Rethinking M&A

30th August 2021

I’ve been in the middle-market M&A business more than 40 years, and one thing is clear.   When you mention an M&A transaction, people talk first about numbers.  “What is the trailing 12 months’ EBITDA?”  “What is the Enterprise Value-to-EBITDA multiple?”  And so on.  Why is all the talk about numbers?  As the infamous bank robber Willie Sutton said, “because that’s where the money is.”  But the numbers are the result of the owner’s planning and execution.  Planning is where the leverage is.

In 2020, we at EdgePoint began to rethink how an owner needs to prepare for a successful transition of ownership.  Sometimes it is helpful to get beyond one’s usual perspective.  Consider the following puzzle: “What is the number of the parking space the CAR below occupies?”

|  16  |  06  |  68  |  88  | CAR  | 98  |

(Answer at the end of this article)

To obtain fresh first-hand information (beyond anecdotes), EdgePoint conducted an extensive survey of owners who had sold their middle market business, asking them what they did to address matters such as clarity of personal and business objectives, confidentiality of the selling process, communications with stakeholders and maximizing certainty of close.  We also asked them, looking back with the passage of time, what would they have done?

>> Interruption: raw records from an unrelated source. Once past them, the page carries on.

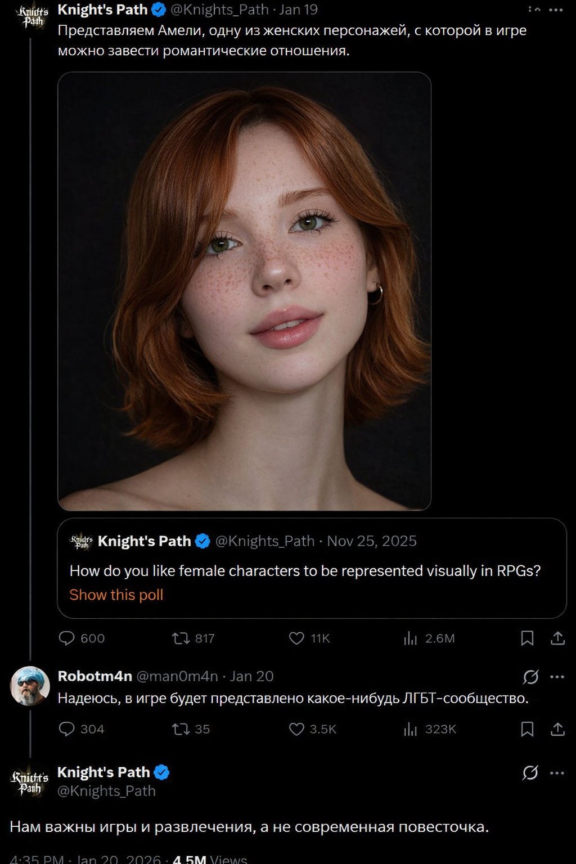Viewport: 576px width, 864px height.
Task: Open three-dot menu on bottom Knight's Path reply
Action: pos(557,773)
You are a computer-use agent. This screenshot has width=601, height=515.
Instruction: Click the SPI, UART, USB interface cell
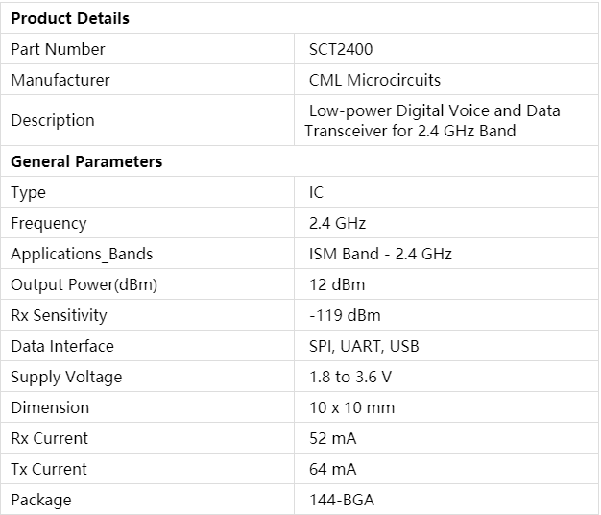coord(364,346)
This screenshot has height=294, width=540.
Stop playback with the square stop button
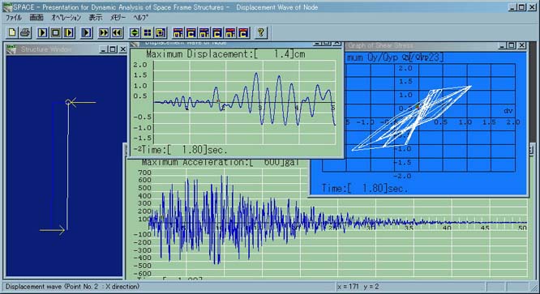pos(56,32)
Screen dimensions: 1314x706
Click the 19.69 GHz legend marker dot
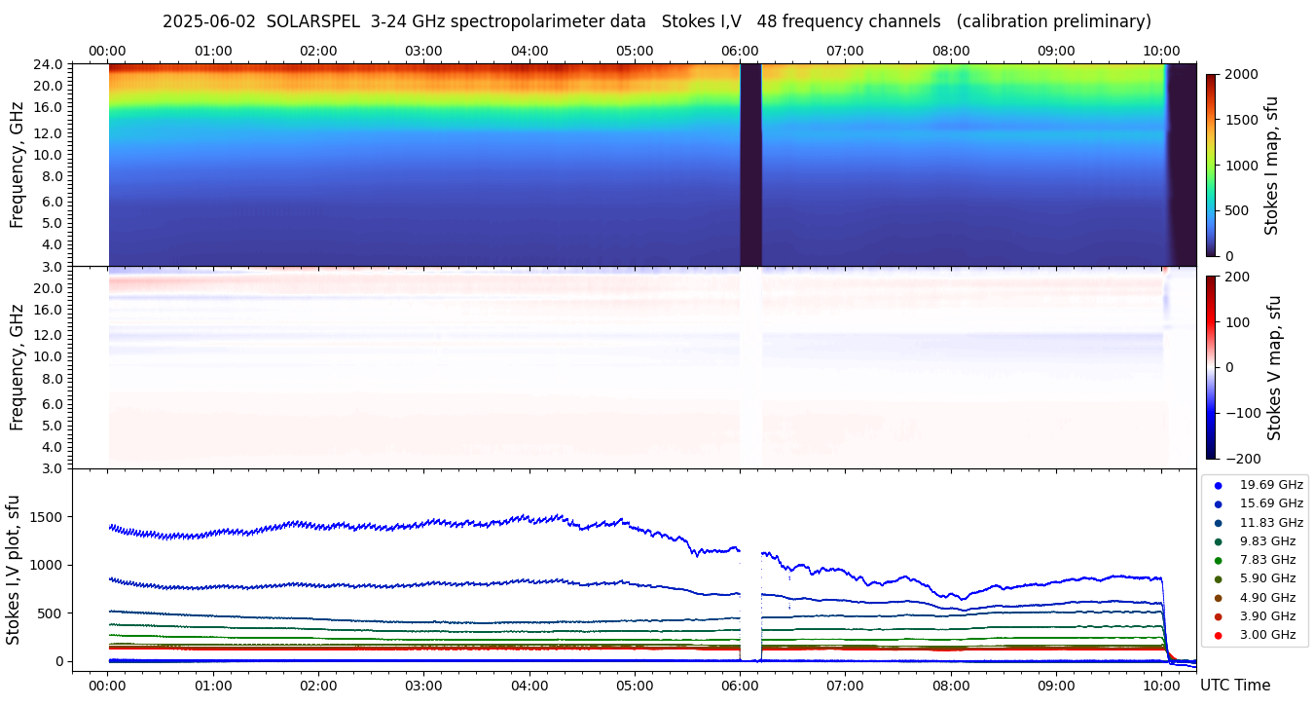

Using their responses and our experience as the foundation, we released our white paper, THE SELLER EXPERIENCE – PREPARING THE OWNER FOR TRANSITION, late last year.  Interest in this content led to multiple requests for presentations and panel discussions about owner preparation at seminars and M&A conferences.  We would like to share with you some of the highlights and fresh insights on our findings.

Articulate the Objectives for a Transaction

When a middle market business owner decides to sell, it is important to develop a clear statement of his or her financial and ‘beyond financial’ objectives for the transaction – both personal and business.  As one owner said: “Make sure you have your objectives clearly in mind, from most important to least important and stick to it.”

In our survey, responding owners told us their most important objectives were the following, but acknowledged those priorities changed with the passage of time:

  • Best price and terms (waned after sale) – The best package of price and terms is individualistic.  All cash?  Roll-over a portion and continue?  Earnout?  Take buyer’s stock?  Equally important, the buyer needs to convey a clear definition of its objectives for the transaction.   Only when buyer and seller objectives are compatible will the transaction be ‘fully successful’.   Think win-win.
  • Protecting their employees (rose after sale) – Protecting employees, including family members in the business, means selecting the right buyer after feeling the ‘chemistry’ and getting to understand their plans for the business.  Do they intend to move your operations into another facility?  Are they acquiring your business to fill their own talent needs?   Can key employees move up or count on more resources to execute a growth plan?


  • Preserving their legacy in their circle of influence (rose slightly after sale) – Preserving a legacy means being confident that the buyer will treat management, employees, customer groups, suppliers and other stakeholders fairly and protect the company’s reputation and ‘brand’.

Owners also told us they had personal reasons to sell, such as health issues and other pursuits.  In subsequent dialogues, having a clear vision of life after closing was clearly important.  “Owners whose self-identity is their business are happier running to something than those who are running from something.”

Plan Effectively for the Sale

As acclaimed business author Jim Collins says, “All time is not equal.”  There are times on your business journey that require full attention and decisive action.  Contemplating the sale of your business is one of them.  A key takeaway from our survey was that, looking back, 76% of respondents said they needed one to three years to prepare effectively for the sale.   Before their sale, 26% thought they could prepare in less than a year.  Upon looking back, that belief evaporated to zero.  Planning includes:

  • Clarifying personal plans for life after the close
  • Understanding and maximizing the value drivers in your business
  • Building and preserving your management team
  • Creating or updating a viable multi-year plan to grow margins and EBITDA
  • Minimizing value detractors like customer concentration, employee issues
  • Connecting early with honest and experienced financial and legal advisors

Even if you do not expect to transition ownership in the next year or two, being prepared could enable you to sell at the right time.

The Importance of Trusted Transaction Advisors

Survey respondents, and subsequently panel members, told us that an honest and experienced investment banker and transaction attorney were key to ensure a high certainty of close and a successful transaction in their situation.

Brought in during the pre-planning stage, an investment banker specializing in your industry can provide valuation guidance, a transaction readiness assessment and advice about attaining financial and ‘beyond financial’ objectives.  The banker knows how different types of buyers (private equity, family offices, domestic strategic and international strategic) relate to your objectives and is most likely to pay a premium.  They can advise on the current M&A market and the value drivers and detractors in your business.  These and other insights will enable you to focus your preparation activities most fruitfully.

An experienced transaction attorney can answer estate planning and tax questions and perform key legal due diligence beforehand to avoid problems when a buyer is ready to close.

The EdgePoint brand of rethinking M&A means giving both financial and “beyond financial” aspects of a transaction informed preparation well before the sale process begins.